§ Exercise: Copy each of the following records verbatim, without changing anything.

(Collection entries)
********
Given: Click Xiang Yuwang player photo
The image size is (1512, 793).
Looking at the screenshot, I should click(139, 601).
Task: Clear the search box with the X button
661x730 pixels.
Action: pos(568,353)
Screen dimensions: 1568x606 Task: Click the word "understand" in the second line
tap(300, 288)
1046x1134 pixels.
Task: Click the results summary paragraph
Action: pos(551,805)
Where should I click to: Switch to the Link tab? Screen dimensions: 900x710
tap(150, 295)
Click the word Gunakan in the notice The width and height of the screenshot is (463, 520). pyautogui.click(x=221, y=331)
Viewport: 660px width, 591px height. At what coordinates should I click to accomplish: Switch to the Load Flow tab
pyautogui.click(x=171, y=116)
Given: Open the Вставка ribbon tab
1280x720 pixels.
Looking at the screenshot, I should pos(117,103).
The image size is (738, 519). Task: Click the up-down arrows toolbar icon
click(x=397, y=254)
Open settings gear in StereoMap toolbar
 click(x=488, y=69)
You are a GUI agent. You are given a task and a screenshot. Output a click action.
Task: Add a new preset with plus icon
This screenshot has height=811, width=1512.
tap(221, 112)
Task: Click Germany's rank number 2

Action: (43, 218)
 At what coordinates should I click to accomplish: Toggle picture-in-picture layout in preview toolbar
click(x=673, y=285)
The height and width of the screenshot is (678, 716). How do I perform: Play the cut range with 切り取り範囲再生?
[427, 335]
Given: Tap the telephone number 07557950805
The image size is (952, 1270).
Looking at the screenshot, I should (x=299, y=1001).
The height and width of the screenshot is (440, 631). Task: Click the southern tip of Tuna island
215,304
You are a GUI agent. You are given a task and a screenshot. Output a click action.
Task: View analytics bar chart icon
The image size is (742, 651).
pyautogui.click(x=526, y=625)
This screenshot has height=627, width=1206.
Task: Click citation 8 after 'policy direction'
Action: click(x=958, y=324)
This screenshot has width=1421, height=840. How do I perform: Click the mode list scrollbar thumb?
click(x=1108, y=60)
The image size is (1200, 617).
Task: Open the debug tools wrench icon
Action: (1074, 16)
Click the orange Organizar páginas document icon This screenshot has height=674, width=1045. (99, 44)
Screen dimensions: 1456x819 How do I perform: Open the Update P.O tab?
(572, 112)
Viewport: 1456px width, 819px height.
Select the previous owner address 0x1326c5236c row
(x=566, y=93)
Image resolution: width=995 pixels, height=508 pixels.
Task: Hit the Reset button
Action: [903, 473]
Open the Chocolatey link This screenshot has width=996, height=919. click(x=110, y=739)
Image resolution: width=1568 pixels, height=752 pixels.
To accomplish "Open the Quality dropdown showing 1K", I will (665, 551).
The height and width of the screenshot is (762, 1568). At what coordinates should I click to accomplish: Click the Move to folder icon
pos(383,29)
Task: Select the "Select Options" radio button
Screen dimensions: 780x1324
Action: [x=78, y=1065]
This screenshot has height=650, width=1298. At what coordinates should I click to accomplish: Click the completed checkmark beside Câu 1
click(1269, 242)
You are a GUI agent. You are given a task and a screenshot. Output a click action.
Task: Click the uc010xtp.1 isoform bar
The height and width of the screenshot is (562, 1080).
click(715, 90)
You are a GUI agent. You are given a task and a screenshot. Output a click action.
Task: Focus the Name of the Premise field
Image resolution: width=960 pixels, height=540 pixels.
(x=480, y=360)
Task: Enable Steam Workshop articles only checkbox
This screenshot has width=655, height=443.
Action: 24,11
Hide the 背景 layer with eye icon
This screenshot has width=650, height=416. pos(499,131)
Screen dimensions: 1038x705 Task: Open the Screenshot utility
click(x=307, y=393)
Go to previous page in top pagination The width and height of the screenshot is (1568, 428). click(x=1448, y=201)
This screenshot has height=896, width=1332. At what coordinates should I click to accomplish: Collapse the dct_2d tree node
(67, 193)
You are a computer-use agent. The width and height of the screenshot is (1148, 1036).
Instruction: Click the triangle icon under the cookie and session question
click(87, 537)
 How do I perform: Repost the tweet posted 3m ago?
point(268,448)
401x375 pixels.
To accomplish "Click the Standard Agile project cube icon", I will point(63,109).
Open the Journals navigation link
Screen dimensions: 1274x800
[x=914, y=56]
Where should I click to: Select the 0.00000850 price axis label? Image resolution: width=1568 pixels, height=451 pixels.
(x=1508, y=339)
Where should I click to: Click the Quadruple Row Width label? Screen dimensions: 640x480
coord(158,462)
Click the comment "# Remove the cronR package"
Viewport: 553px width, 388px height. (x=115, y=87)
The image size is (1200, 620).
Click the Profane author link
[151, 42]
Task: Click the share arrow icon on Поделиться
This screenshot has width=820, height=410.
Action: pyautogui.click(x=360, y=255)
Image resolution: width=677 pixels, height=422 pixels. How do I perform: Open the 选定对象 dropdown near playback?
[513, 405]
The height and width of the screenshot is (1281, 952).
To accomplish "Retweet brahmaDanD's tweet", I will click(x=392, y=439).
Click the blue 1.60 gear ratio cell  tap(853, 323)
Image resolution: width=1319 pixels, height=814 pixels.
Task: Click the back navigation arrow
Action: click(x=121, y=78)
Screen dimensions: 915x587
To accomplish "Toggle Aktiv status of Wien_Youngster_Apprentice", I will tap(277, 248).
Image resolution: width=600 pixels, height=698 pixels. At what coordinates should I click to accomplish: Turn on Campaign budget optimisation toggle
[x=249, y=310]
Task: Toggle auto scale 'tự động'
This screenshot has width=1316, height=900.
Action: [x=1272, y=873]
********
§ The answer:
Given: Click Xiang Yuwang player photo
The image size is (1512, 793).
Looking at the screenshot, I should click(139, 601).
Task: Clear the search box with the X button
661x730 pixels.
Action: pos(568,353)
Screen dimensions: 1568x606 Task: Click the word "understand" in the second line
tap(300, 288)
1046x1134 pixels.
Task: Click the results summary paragraph
Action: pos(551,805)
Where should I click to: Switch to the Link tab? Screen dimensions: 900x710
tap(150, 295)
Click the word Gunakan in the notice The width and height of the screenshot is (463, 520). pyautogui.click(x=221, y=331)
Viewport: 660px width, 591px height. At what coordinates should I click to accomplish: Switch to the Load Flow tab
pyautogui.click(x=171, y=116)
Given: Open the Вставка ribbon tab
1280x720 pixels.
Looking at the screenshot, I should pos(117,103).
The image size is (738, 519). Task: Click the up-down arrows toolbar icon
click(x=397, y=254)
Open settings gear in StereoMap toolbar
 click(x=488, y=69)
You are a GUI agent. You are given a task and a screenshot. Output a click action.
Task: Add a new preset with plus icon
This screenshot has height=811, width=1512.
tap(221, 112)
Task: Click Germany's rank number 2

Action: (43, 218)
 At what coordinates should I click to accomplish: Toggle picture-in-picture layout in preview toolbar
click(x=673, y=285)
The height and width of the screenshot is (678, 716). How do I perform: Play the cut range with 切り取り範囲再生?
[427, 335]
Given: Tap the telephone number 07557950805
The image size is (952, 1270).
Looking at the screenshot, I should (x=299, y=1001).
The height and width of the screenshot is (440, 631). Task: Click the southern tip of Tuna island
215,304
You are a GUI agent. You are given a task and a screenshot. Output a click action.
Task: View analytics bar chart icon
The image size is (742, 651).
pyautogui.click(x=526, y=625)
This screenshot has height=627, width=1206.
Task: Click citation 8 after 'policy direction'
Action: click(x=958, y=324)
This screenshot has width=1421, height=840. How do I perform: Click the mode list scrollbar thumb?
click(x=1108, y=60)
The image size is (1200, 617).
Task: Open the debug tools wrench icon
Action: (1074, 16)
Click the orange Organizar páginas document icon This screenshot has height=674, width=1045. (99, 44)
Screen dimensions: 1456x819 How do I perform: Open the Update P.O tab?
(572, 112)
Viewport: 1456px width, 819px height.
Select the previous owner address 0x1326c5236c row
(x=566, y=93)
Image resolution: width=995 pixels, height=508 pixels.
Task: Hit the Reset button
Action: [903, 473]
Open the Chocolatey link This screenshot has width=996, height=919. click(x=110, y=739)
Image resolution: width=1568 pixels, height=752 pixels.
To accomplish "Open the Quality dropdown showing 1K", I will (665, 551).
The height and width of the screenshot is (762, 1568). At what coordinates should I click to accomplish: Click the Move to folder icon
pos(383,29)
Task: Select the "Select Options" radio button
Screen dimensions: 780x1324
Action: [x=78, y=1065]
This screenshot has height=650, width=1298. At what coordinates should I click to accomplish: Click the completed checkmark beside Câu 1
click(1269, 242)
You are a GUI agent. You are given a task and a screenshot. Output a click action.
Task: Click the uc010xtp.1 isoform bar
The height and width of the screenshot is (562, 1080).
click(715, 90)
You are a GUI agent. You are given a task and a screenshot. Output a click action.
Task: Focus the Name of the Premise field
Image resolution: width=960 pixels, height=540 pixels.
(x=480, y=360)
Task: Enable Steam Workshop articles only checkbox
This screenshot has width=655, height=443.
Action: 24,11
Hide the 背景 layer with eye icon
This screenshot has width=650, height=416. pos(499,131)
Screen dimensions: 1038x705 Task: Open the Screenshot utility
click(x=307, y=393)
Go to previous page in top pagination The width and height of the screenshot is (1568, 428). click(x=1448, y=201)
This screenshot has height=896, width=1332. At what coordinates should I click to accomplish: Collapse the dct_2d tree node
(67, 193)
You are a computer-use agent. The width and height of the screenshot is (1148, 1036).
Instruction: Click the triangle icon under the cookie and session question
click(87, 537)
 How do I perform: Repost the tweet posted 3m ago?
point(268,448)
401x375 pixels.
To accomplish "Click the Standard Agile project cube icon", I will point(63,109).
Open the Journals navigation link
Screen dimensions: 1274x800
[x=914, y=56]
Where should I click to: Select the 0.00000850 price axis label? Image resolution: width=1568 pixels, height=451 pixels.
(x=1508, y=339)
Where should I click to: Click the Quadruple Row Width label? Screen dimensions: 640x480
coord(158,462)
Click the comment "# Remove the cronR package"
Viewport: 553px width, 388px height. (x=115, y=87)
The image size is (1200, 620).
Click the Profane author link
[151, 42]
Task: Click the share arrow icon on Поделиться
This screenshot has width=820, height=410.
Action: pyautogui.click(x=360, y=255)
Image resolution: width=677 pixels, height=422 pixels. How do I perform: Open the 选定对象 dropdown near playback?
[513, 405]
The height and width of the screenshot is (1281, 952).
To accomplish "Retweet brahmaDanD's tweet", I will click(x=392, y=439).
Click the blue 1.60 gear ratio cell  tap(853, 323)
Image resolution: width=1319 pixels, height=814 pixels.
Task: Click the back navigation arrow
Action: click(x=121, y=78)
Screen dimensions: 915x587
To accomplish "Toggle Aktiv status of Wien_Youngster_Apprentice", I will tap(277, 248).
Image resolution: width=600 pixels, height=698 pixels. At what coordinates should I click to accomplish: Turn on Campaign budget optimisation toggle
[x=249, y=310]
Task: Toggle auto scale 'tự động'
This screenshot has width=1316, height=900.
Action: [x=1272, y=873]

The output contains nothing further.